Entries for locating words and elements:

= = =

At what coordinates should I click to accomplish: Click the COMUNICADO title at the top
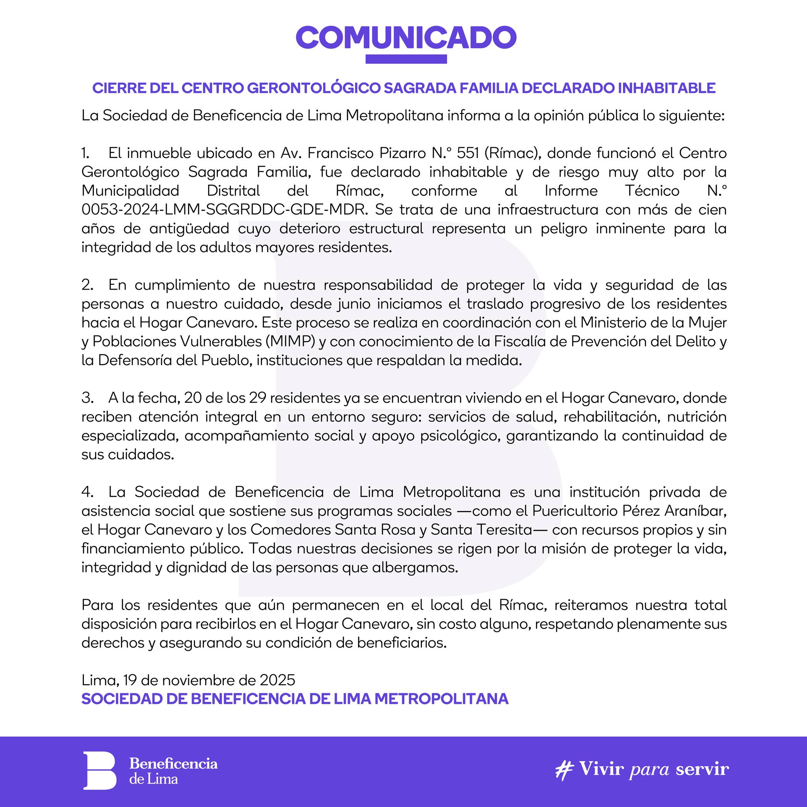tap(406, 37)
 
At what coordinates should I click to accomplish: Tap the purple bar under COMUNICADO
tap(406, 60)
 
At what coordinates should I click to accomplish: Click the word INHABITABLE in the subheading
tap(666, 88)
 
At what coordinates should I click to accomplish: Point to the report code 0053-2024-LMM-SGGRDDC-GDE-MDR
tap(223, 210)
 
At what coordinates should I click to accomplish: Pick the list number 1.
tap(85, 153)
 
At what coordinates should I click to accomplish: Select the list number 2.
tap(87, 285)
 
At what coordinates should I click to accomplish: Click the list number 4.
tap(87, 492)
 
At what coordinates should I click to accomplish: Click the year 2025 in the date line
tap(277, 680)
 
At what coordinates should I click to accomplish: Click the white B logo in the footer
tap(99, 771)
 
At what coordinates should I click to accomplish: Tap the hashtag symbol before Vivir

= = =

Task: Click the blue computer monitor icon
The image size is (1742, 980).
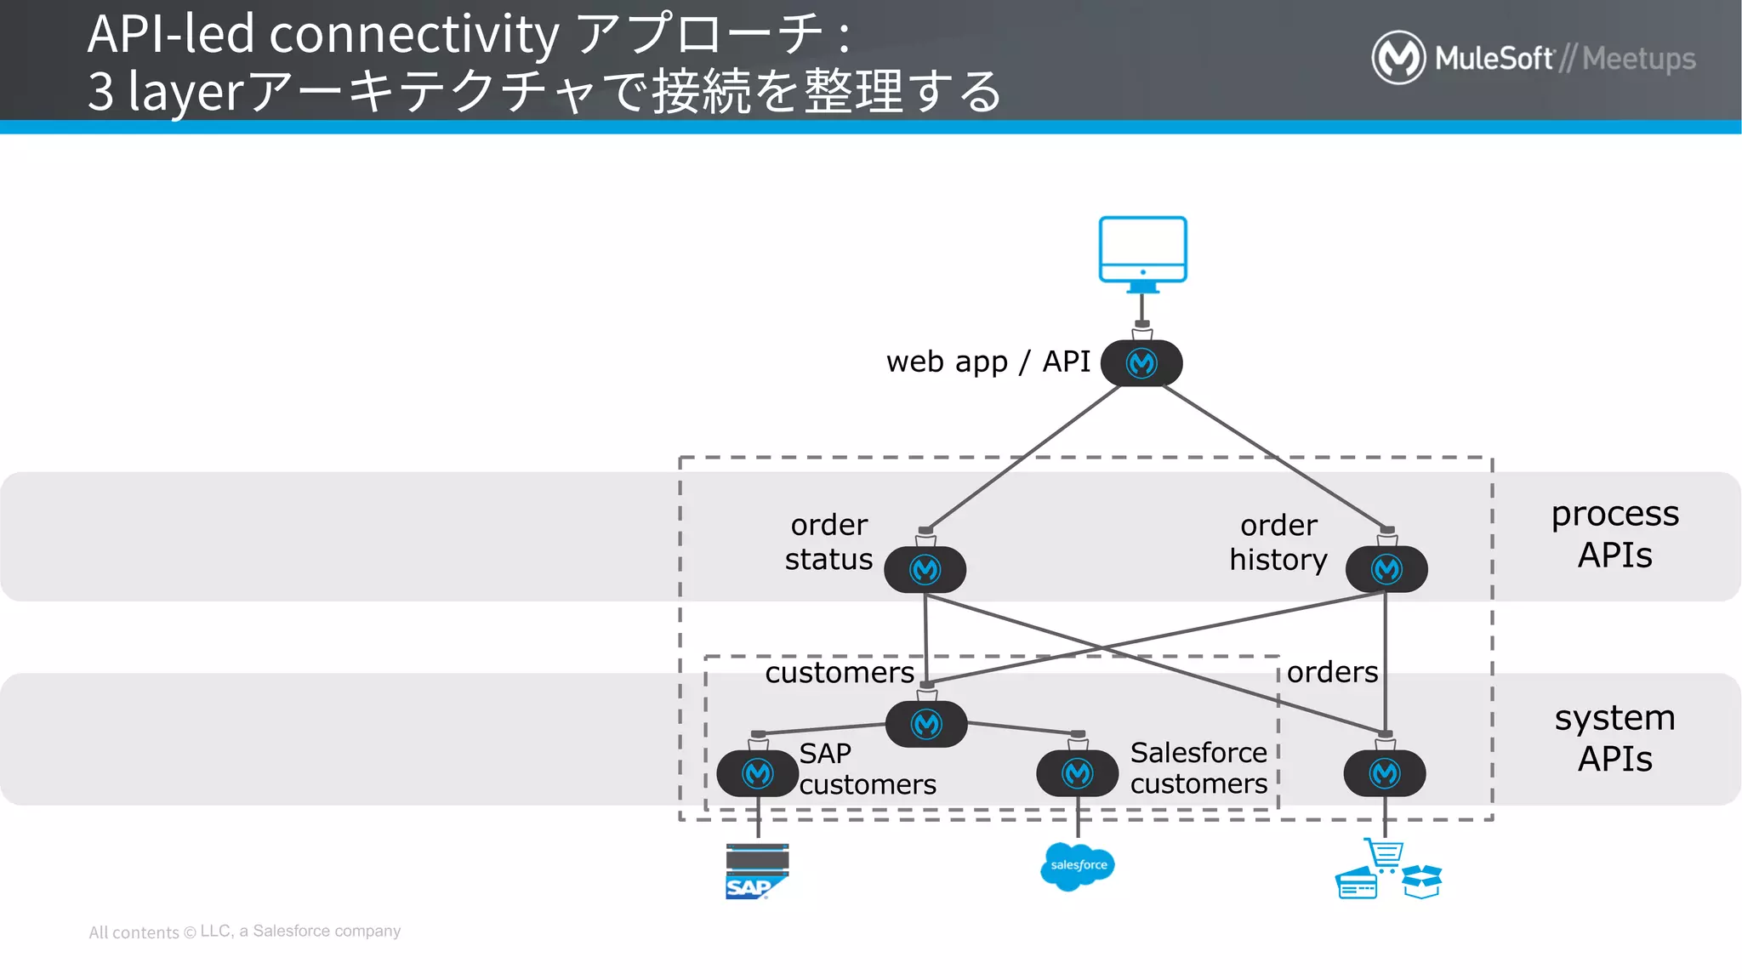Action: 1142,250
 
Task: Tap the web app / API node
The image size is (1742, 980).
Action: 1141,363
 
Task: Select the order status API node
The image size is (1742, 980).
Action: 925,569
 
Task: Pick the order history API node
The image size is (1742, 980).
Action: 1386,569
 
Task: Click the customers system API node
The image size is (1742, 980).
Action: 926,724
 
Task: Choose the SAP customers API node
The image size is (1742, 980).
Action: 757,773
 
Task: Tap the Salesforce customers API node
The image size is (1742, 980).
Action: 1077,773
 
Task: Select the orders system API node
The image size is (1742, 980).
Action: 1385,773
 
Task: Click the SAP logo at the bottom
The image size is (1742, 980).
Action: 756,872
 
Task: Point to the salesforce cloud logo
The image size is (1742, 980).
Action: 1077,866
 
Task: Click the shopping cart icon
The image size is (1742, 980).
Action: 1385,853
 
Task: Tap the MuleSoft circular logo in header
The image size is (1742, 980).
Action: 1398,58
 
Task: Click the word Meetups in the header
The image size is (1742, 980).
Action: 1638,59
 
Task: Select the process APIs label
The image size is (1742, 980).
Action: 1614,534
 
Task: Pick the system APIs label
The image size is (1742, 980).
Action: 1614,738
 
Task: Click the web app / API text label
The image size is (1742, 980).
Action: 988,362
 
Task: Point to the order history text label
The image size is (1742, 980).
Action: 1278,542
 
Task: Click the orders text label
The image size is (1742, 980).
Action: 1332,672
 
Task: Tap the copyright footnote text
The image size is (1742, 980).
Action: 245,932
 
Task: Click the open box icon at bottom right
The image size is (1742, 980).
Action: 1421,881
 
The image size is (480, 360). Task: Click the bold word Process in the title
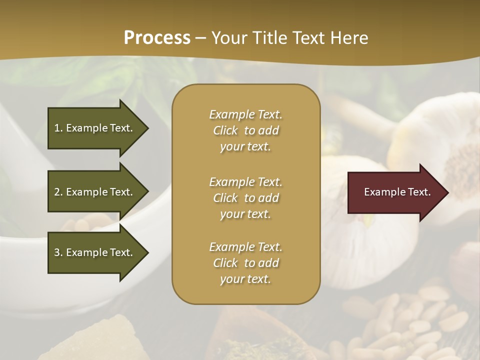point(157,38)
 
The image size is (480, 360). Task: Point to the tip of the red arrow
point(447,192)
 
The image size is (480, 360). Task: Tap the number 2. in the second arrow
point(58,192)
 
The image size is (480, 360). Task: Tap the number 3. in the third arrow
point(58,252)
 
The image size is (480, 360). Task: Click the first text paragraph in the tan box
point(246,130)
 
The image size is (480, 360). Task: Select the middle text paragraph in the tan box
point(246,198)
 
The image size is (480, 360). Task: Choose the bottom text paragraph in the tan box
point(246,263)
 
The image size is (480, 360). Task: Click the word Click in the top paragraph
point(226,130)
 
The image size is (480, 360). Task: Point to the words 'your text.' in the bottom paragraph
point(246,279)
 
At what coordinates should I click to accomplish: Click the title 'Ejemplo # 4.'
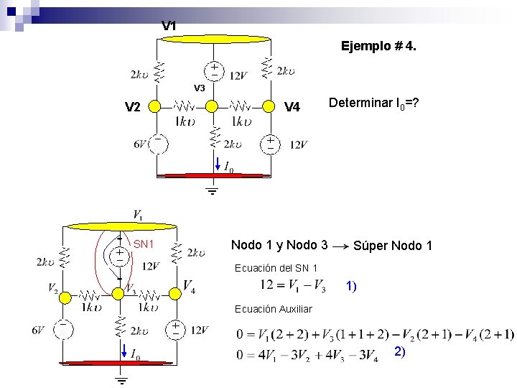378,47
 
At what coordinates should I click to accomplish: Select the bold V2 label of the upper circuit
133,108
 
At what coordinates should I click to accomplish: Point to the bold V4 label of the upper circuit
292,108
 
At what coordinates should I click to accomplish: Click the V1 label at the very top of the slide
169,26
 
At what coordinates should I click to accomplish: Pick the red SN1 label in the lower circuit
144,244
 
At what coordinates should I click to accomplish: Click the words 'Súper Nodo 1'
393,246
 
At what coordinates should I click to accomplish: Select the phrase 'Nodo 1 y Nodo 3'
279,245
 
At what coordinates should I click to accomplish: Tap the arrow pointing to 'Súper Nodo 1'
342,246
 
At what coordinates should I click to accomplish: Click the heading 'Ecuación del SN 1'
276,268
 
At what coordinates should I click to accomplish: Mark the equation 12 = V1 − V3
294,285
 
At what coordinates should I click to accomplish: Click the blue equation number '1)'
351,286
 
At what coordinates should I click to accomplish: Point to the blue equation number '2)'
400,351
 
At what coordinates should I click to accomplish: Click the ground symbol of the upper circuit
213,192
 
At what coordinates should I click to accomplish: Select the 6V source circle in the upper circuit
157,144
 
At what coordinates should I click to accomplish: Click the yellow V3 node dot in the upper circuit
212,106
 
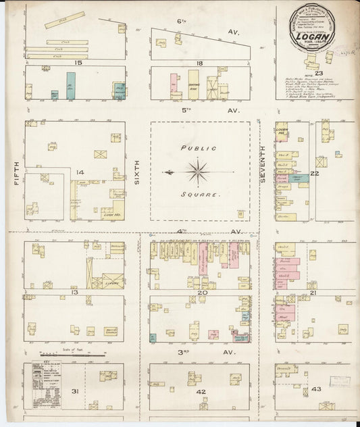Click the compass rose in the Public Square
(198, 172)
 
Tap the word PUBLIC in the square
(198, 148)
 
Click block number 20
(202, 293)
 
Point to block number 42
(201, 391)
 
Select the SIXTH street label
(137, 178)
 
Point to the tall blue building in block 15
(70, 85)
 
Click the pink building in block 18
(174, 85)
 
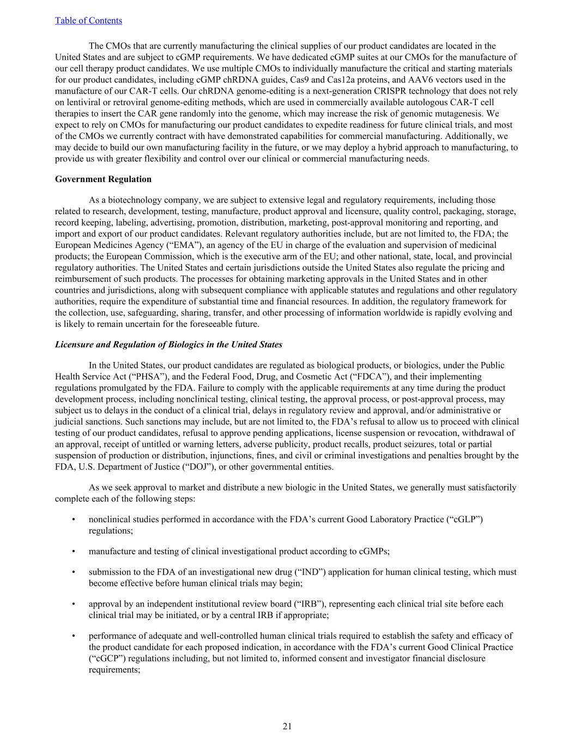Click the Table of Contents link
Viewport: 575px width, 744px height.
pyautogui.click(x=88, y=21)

= = =

Quote the records between the line containing "The image size is (480, 360). Task: Click the bold" and the line containing "point(246,263)", inclusive, exactly as they appear. Omit the pictures.

* _FINISHED EXERCISE_
The image size is (480, 360). Task: Click the bold word Process in the title
point(157,38)
 
The image size is (480, 360). Task: Point to the tip of the red arrow
point(447,192)
 
The image size is (480, 360). Task: Tap the number 2. in the second arrow
point(58,192)
 
The image size is (480, 360). Task: Tap the number 3. in the third arrow
point(58,252)
 
The image size is (480, 360). Task: Click the first text paragraph in the tan box
point(246,130)
 
The image size is (480, 360). Task: Select the middle text paragraph in the tan box
point(246,198)
 
The image size is (480, 360). Task: Choose the bottom text paragraph in the tan box
point(246,263)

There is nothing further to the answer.